Health Minister Leo Varadkar has said Ireland was never the safest country in the world in which to give birth.
“I think there may have been a complacency in Ireland in the past quite frankly about the quality of our maternity services,” Mr Varadkar said.
The claim of Ireland being level with other developed nations in terms of safety for pregnant women was never backed up by proper statistics, Mr Varadkar said.
Responding to a recent report which found that Ireland now has a higher rate of maternal death than the UK, with maternal death rates here up 22%, Mr Varadkar said Ireland can only now begin to measure the safety of maternity services.
The traditional method of measurement, CSO figures, have shown Ireland as having a low rate of maternal deaths. However, this method was prone to overlooking a number of deaths.
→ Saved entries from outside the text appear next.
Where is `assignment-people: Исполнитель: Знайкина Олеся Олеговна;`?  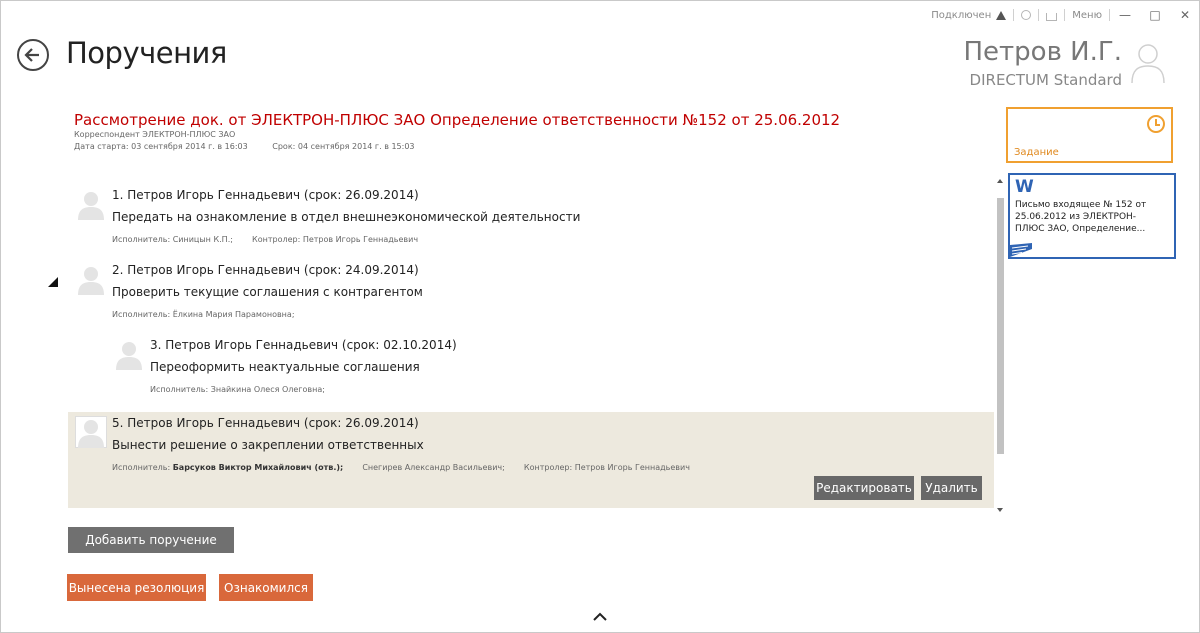
assignment-people: Исполнитель: Знайкина Олеся Олеговна; is located at coordinates (238, 390).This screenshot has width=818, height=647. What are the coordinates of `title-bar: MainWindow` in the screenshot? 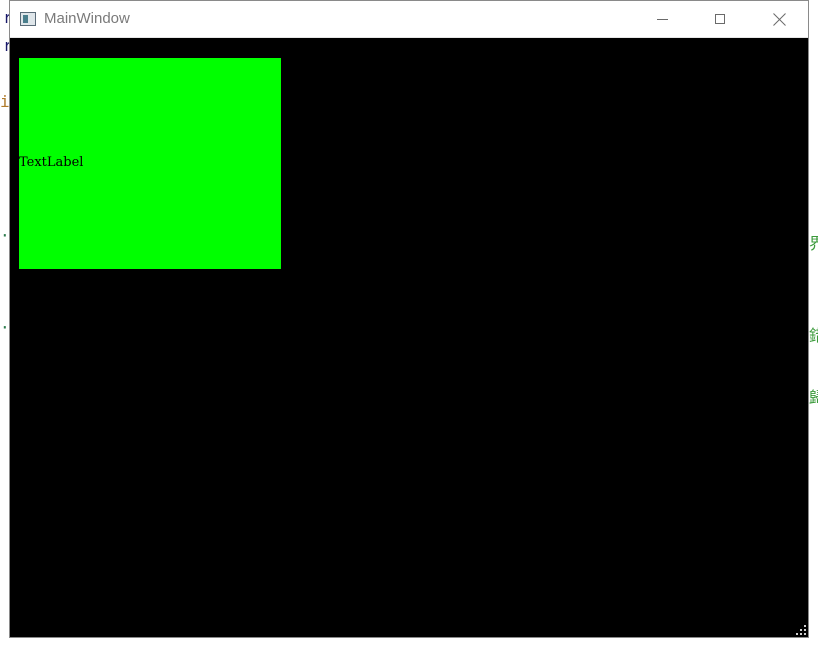 It's located at (409, 20).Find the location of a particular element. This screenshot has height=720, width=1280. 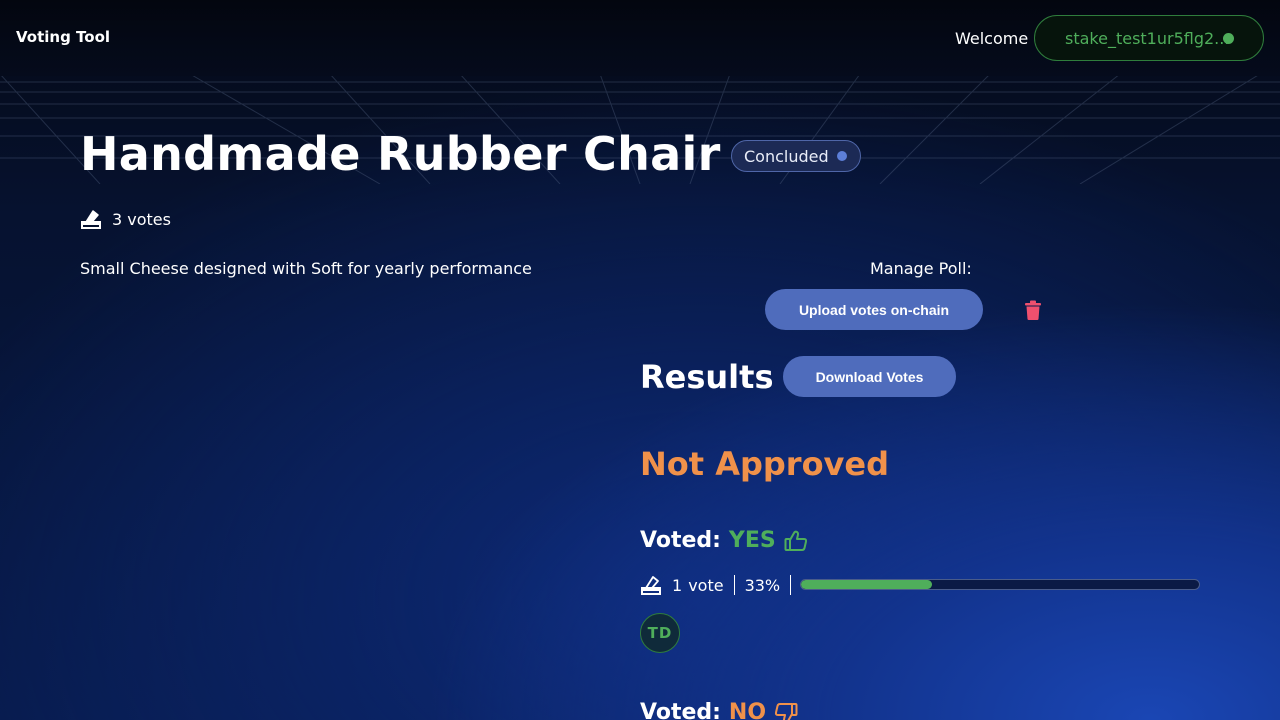

download-votes-button: Download Votes is located at coordinates (870, 376).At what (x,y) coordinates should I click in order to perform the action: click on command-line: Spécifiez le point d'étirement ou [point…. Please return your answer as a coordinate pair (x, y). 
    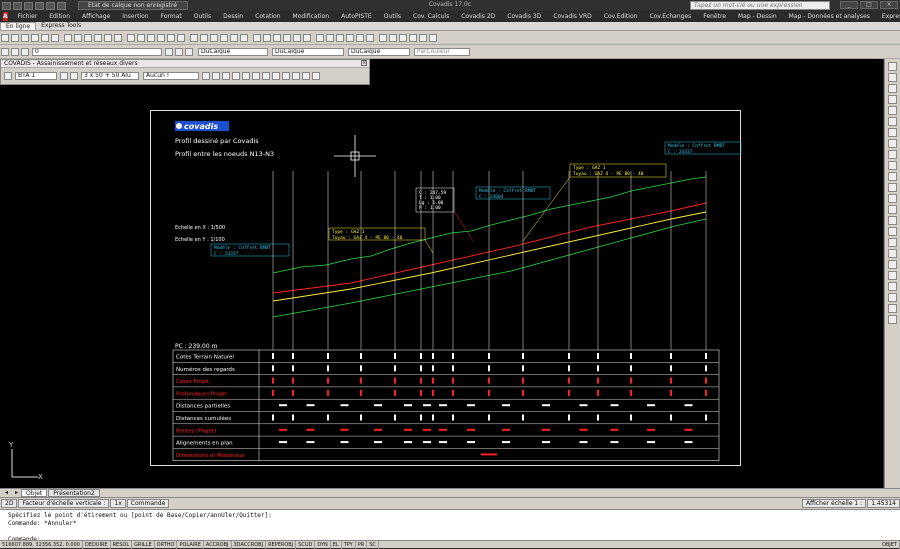
    Looking at the image, I should click on (450, 526).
The Irish Times notes today that the death of Savita Halappanavar, from septicemia, would not have been counted under the CSO system.
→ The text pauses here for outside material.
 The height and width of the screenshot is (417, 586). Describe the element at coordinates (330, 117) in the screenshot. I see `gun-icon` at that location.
“Really the statistics never supported that view very well and I’m glad that we do now have these MDE statistics, which calculate numbers in the same way that the UK does,” he said.
“And what that does show, which is what I consistently say, is that our maternal mortality and perinatal mortality are on a par with the rest of the developed world,” he added.
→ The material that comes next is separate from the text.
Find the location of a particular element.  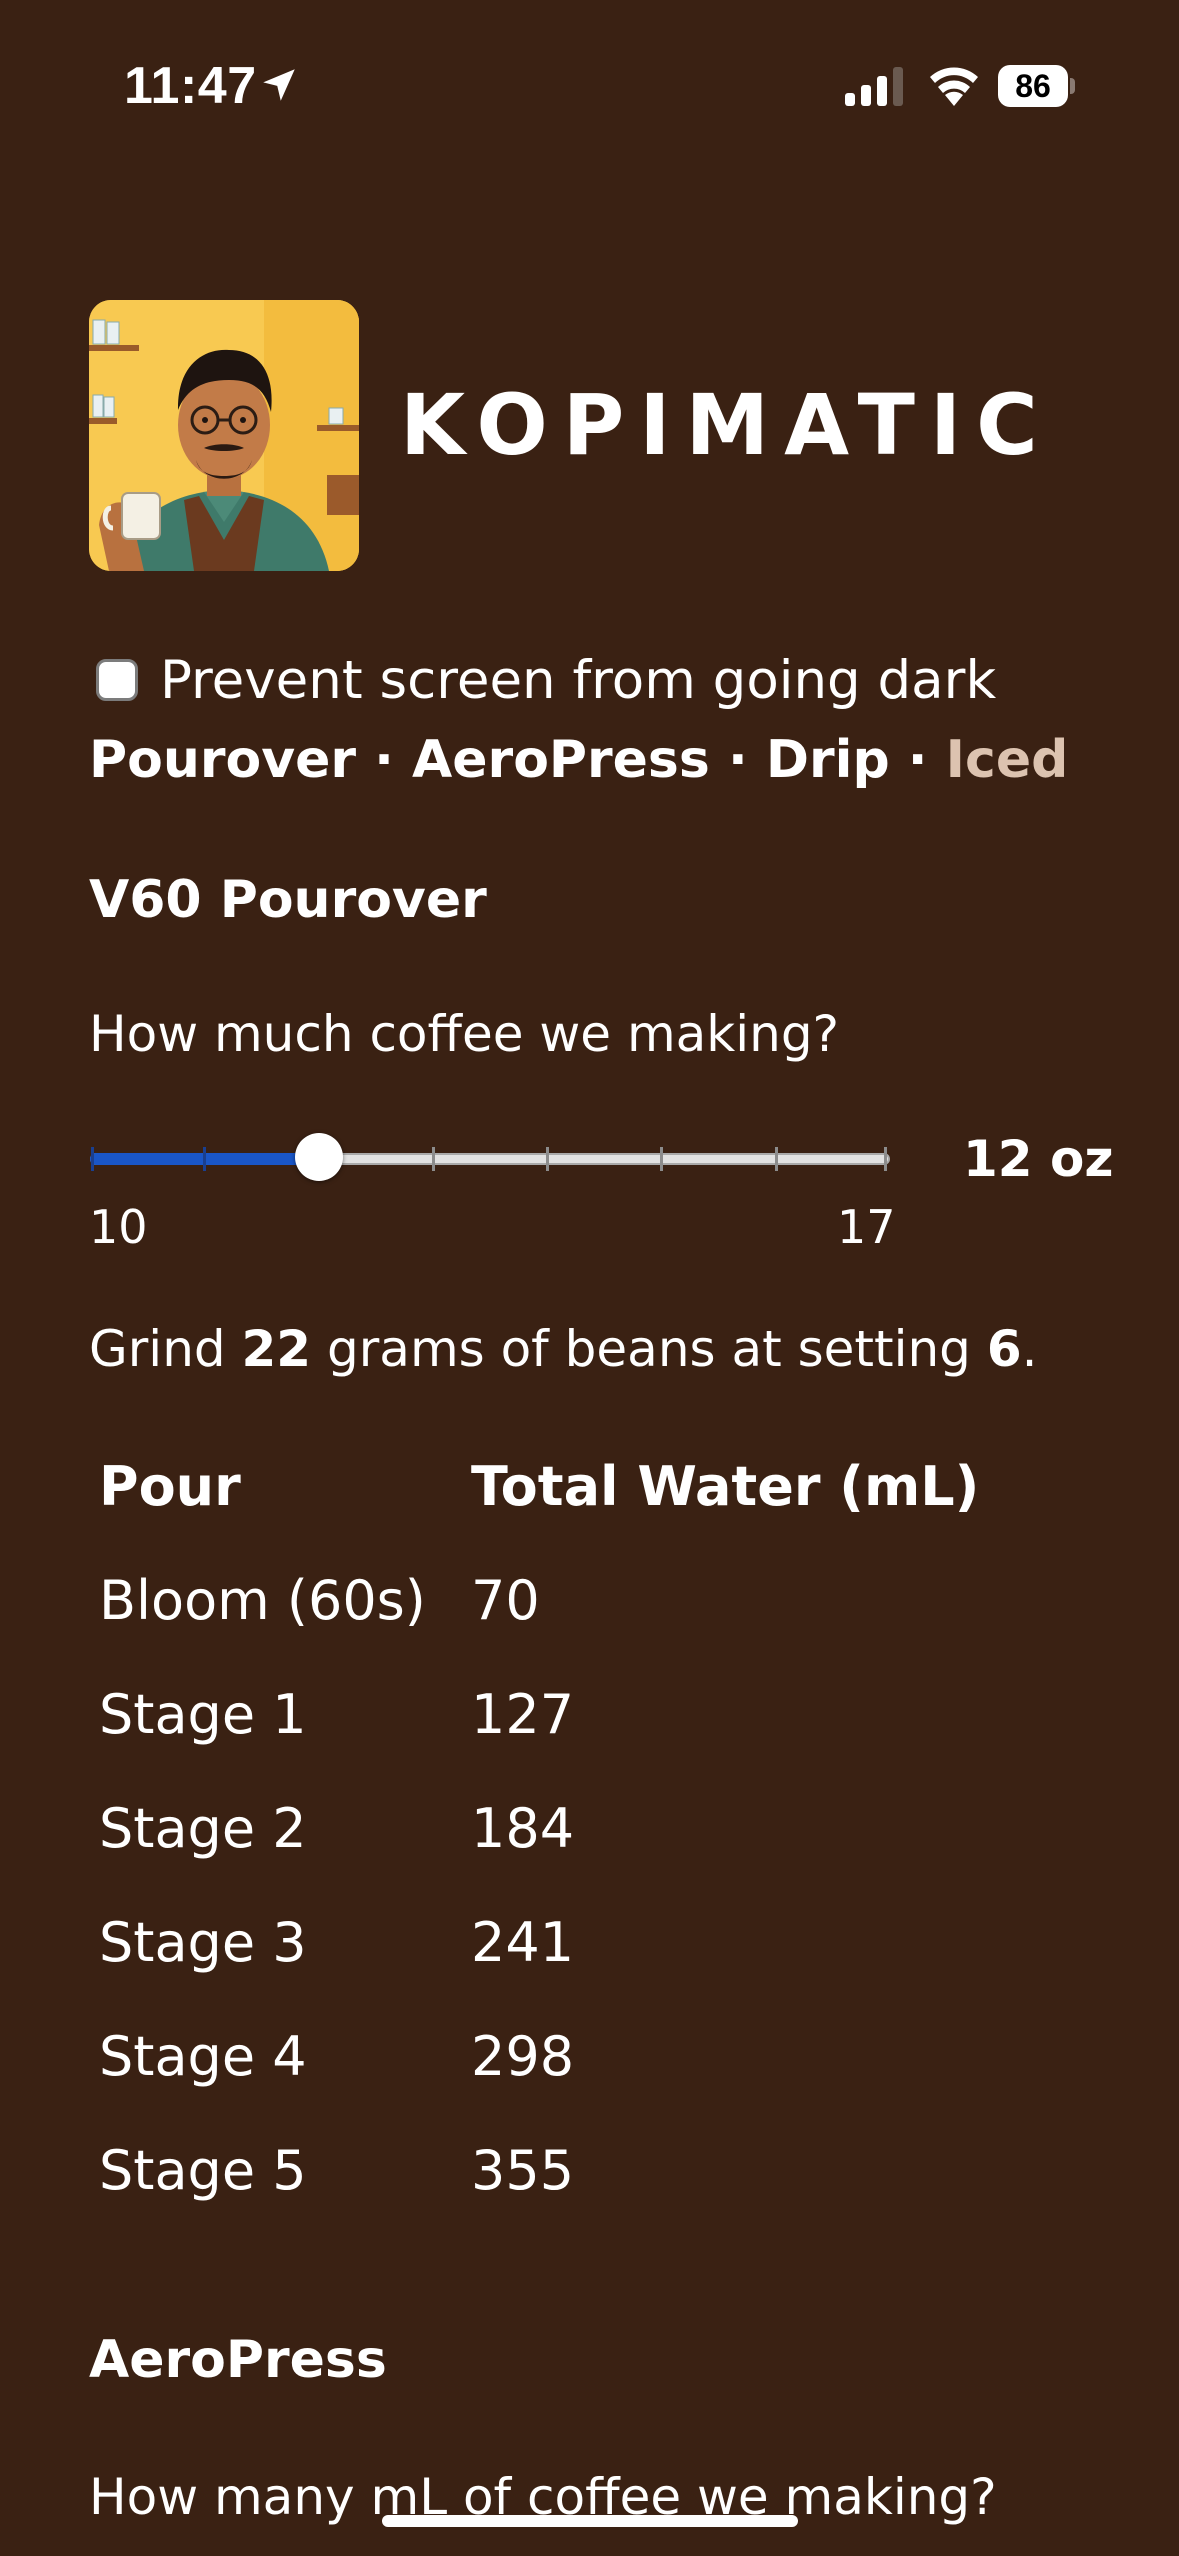

grind-setting-value: 6 is located at coordinates (1004, 1349).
The Confidential Maternal Death Enquiry, based in University College Cork, has, since 2009, been collating data on maternal deaths from a broader range of sources than the previous CSO system, in the same way figures are recorded in the UK.
However, he said Ireland is now able to compete with other countries to become the safest place to give birth.
“Now that complacency is gone we’re going to strive to increase it and prove it - which is why we now have more consultants than ever before, more midwives than ever before, at a time when our birth-rate is falling,” he said.